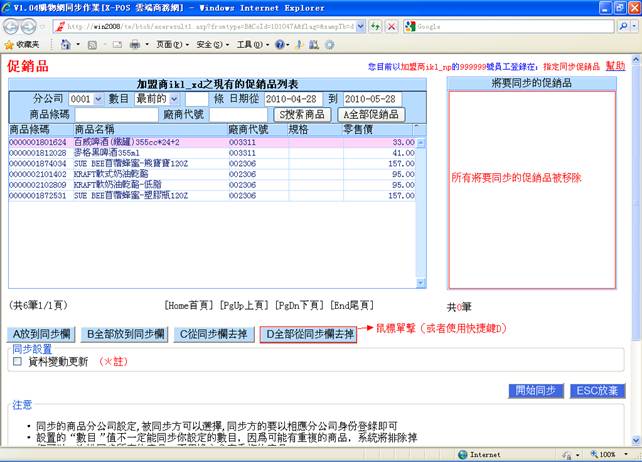Enable the 資料變動更新 checkbox
The height and width of the screenshot is (462, 642).
pyautogui.click(x=17, y=361)
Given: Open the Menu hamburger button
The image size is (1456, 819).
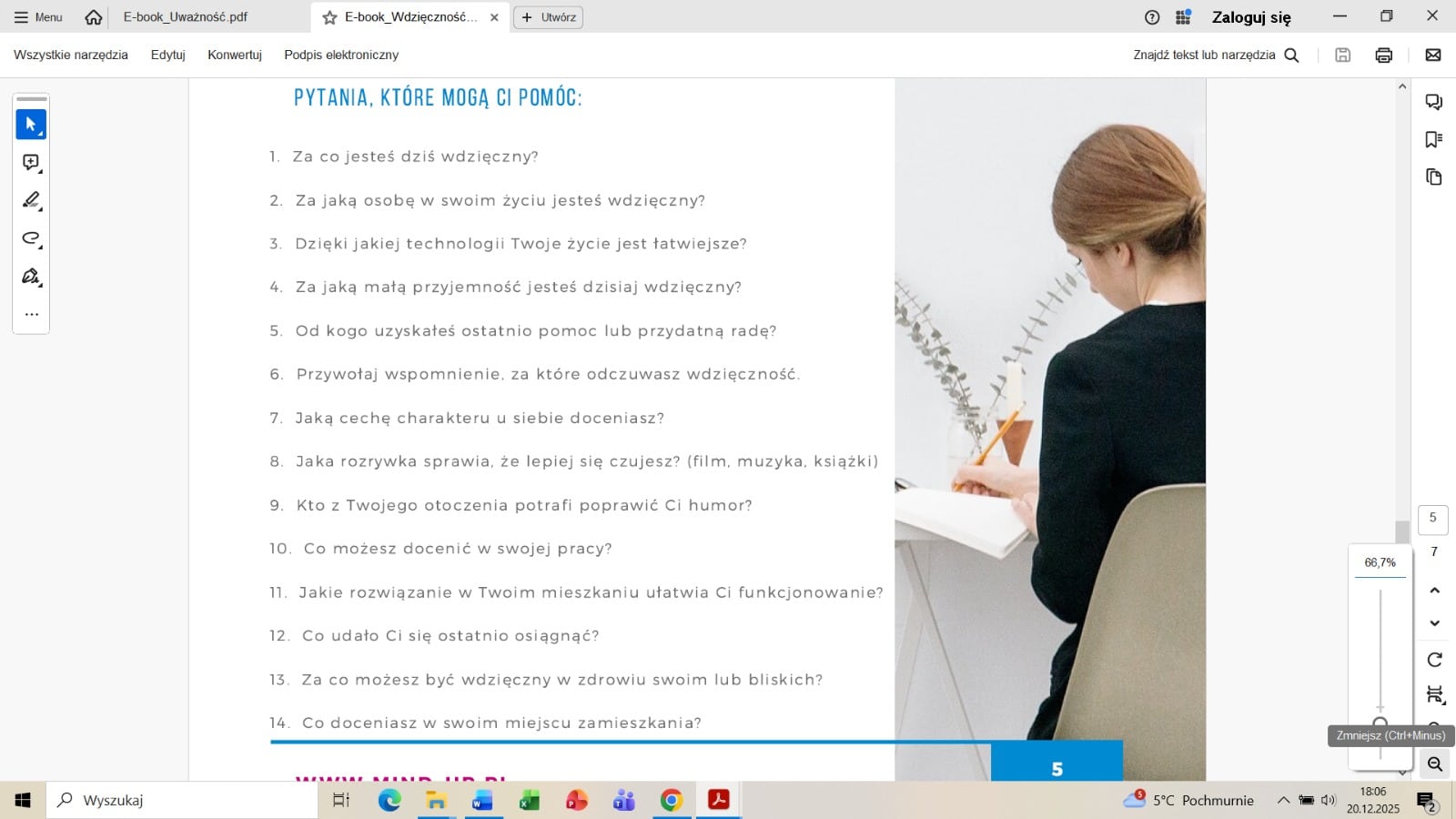Looking at the screenshot, I should pos(38,17).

#### About this task
Copying starts at the line containing "Given: Open the Menu hamburger button" and ends at the last line of the material above; repeat only those lines exactly and omit the pictures.

#### Solution to this problem
Given: Open the Menu hamburger button
The image size is (1456, 819).
Looking at the screenshot, I should pos(38,17).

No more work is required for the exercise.